Exercise: Extract every line of the items below that contains the string "pyautogui".

Data in this exercise:
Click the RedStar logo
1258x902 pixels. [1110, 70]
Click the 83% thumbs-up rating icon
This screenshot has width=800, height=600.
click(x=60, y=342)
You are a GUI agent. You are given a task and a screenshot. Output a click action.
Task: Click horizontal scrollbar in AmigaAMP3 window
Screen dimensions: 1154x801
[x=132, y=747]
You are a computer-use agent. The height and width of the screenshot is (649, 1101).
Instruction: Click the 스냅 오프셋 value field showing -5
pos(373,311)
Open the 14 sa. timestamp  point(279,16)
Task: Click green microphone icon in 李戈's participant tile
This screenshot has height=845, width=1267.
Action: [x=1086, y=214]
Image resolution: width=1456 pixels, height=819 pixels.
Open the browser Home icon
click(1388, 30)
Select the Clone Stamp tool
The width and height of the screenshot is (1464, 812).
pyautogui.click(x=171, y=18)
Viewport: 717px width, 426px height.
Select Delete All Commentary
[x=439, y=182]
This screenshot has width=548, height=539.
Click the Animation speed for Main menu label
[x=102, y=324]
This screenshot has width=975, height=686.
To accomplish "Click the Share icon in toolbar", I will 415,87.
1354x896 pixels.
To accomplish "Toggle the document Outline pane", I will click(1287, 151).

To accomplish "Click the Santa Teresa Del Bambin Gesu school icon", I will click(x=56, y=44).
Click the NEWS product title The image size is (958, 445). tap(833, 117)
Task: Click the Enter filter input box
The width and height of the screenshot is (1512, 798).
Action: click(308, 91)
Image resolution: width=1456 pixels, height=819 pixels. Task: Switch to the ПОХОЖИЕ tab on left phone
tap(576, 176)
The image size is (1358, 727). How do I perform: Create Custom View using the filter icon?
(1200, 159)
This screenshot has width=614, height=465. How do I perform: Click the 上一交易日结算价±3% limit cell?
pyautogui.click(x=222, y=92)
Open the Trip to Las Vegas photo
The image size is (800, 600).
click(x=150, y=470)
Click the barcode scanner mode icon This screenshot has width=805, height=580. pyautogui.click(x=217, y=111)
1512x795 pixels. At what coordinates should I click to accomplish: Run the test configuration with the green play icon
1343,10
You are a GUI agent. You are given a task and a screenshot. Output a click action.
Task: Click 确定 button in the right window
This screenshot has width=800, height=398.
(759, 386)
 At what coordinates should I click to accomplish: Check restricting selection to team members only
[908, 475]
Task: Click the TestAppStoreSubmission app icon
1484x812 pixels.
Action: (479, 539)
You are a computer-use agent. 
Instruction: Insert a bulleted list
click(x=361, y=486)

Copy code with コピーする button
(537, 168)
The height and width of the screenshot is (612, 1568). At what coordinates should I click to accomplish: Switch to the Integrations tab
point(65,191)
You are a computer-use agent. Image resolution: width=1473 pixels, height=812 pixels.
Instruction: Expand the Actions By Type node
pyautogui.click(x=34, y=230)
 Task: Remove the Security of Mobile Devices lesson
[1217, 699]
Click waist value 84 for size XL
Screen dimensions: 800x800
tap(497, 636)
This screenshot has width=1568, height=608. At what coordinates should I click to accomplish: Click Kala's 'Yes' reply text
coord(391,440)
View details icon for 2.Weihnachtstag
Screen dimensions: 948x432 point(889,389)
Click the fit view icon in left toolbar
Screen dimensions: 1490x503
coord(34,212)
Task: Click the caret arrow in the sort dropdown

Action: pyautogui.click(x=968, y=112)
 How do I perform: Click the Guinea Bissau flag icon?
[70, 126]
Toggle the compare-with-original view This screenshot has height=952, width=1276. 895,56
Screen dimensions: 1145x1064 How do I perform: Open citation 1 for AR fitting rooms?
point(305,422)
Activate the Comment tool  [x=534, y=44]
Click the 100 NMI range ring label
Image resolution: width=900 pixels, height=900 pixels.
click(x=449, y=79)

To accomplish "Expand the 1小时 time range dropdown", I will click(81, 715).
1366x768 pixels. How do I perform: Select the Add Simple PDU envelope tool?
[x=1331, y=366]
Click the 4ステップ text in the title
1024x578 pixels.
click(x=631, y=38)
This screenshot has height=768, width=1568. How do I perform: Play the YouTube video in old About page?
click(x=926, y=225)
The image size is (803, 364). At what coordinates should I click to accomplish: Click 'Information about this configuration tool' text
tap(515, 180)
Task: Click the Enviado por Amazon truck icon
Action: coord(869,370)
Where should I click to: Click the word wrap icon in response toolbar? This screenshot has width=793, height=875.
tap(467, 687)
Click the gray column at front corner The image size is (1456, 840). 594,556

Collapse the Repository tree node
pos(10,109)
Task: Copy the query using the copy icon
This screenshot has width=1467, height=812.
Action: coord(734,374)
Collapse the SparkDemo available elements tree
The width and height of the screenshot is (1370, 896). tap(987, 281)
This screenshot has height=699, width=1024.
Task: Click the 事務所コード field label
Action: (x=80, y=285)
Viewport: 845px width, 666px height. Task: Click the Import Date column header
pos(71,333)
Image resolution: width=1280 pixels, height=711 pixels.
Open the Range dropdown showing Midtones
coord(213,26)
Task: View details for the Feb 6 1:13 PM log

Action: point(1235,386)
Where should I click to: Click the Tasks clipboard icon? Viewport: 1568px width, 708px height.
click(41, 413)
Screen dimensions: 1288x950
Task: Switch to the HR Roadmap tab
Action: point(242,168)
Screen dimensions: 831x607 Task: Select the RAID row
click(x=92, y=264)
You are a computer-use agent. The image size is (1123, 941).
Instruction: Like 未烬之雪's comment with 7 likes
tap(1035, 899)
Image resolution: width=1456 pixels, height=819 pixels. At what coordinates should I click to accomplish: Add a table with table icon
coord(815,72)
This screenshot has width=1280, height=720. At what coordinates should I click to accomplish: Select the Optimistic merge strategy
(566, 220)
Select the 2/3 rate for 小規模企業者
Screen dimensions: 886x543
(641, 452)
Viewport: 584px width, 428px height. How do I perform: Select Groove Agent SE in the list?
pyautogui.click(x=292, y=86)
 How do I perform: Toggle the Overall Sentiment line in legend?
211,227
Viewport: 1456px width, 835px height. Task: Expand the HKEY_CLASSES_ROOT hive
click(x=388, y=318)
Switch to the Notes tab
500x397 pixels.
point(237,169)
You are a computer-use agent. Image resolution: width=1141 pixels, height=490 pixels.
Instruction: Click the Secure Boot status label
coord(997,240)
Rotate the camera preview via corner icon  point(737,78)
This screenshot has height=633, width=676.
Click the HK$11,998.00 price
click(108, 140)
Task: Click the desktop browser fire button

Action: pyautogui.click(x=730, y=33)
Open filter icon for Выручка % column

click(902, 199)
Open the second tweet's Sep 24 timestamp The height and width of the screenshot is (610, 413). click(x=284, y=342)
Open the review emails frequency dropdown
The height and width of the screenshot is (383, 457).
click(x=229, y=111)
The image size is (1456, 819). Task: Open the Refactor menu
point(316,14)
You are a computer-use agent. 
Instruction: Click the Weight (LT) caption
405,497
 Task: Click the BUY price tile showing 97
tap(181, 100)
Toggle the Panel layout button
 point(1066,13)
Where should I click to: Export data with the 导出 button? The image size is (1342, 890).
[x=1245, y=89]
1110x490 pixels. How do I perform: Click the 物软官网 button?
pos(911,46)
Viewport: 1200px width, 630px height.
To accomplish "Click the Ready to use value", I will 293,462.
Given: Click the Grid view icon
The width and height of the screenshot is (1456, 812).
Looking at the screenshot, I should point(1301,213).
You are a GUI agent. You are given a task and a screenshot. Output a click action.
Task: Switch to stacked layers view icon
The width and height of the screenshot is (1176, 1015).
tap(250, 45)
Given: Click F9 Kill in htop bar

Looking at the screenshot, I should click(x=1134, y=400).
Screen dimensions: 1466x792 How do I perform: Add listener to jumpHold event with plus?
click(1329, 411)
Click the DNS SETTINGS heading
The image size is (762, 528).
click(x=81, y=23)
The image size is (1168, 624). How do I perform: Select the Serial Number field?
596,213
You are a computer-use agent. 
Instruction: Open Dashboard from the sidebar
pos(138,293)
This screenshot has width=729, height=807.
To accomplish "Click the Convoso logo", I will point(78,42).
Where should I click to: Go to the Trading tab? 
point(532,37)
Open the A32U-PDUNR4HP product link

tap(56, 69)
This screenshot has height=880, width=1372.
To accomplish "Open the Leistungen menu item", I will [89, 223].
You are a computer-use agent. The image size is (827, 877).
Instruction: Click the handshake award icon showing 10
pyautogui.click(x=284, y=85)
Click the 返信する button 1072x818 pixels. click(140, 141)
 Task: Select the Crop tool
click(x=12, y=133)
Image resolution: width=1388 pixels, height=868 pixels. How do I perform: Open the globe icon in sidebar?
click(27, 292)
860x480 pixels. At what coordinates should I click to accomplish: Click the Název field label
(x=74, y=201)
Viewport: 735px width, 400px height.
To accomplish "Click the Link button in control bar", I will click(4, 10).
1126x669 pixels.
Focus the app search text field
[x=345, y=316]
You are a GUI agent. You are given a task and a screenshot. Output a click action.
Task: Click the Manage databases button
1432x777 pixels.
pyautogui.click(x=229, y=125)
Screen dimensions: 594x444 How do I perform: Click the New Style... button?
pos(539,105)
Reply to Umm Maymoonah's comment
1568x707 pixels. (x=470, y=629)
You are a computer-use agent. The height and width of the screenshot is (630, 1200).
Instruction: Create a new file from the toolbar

In response:
pyautogui.click(x=171, y=18)
pyautogui.click(x=222, y=92)
Click the barcode scanner mode icon This screenshot has width=805, height=580. pyautogui.click(x=217, y=111)
pyautogui.click(x=34, y=230)
Action: pyautogui.click(x=968, y=112)
pyautogui.click(x=292, y=86)
Action: pyautogui.click(x=730, y=33)
pyautogui.click(x=284, y=85)
pyautogui.click(x=229, y=125)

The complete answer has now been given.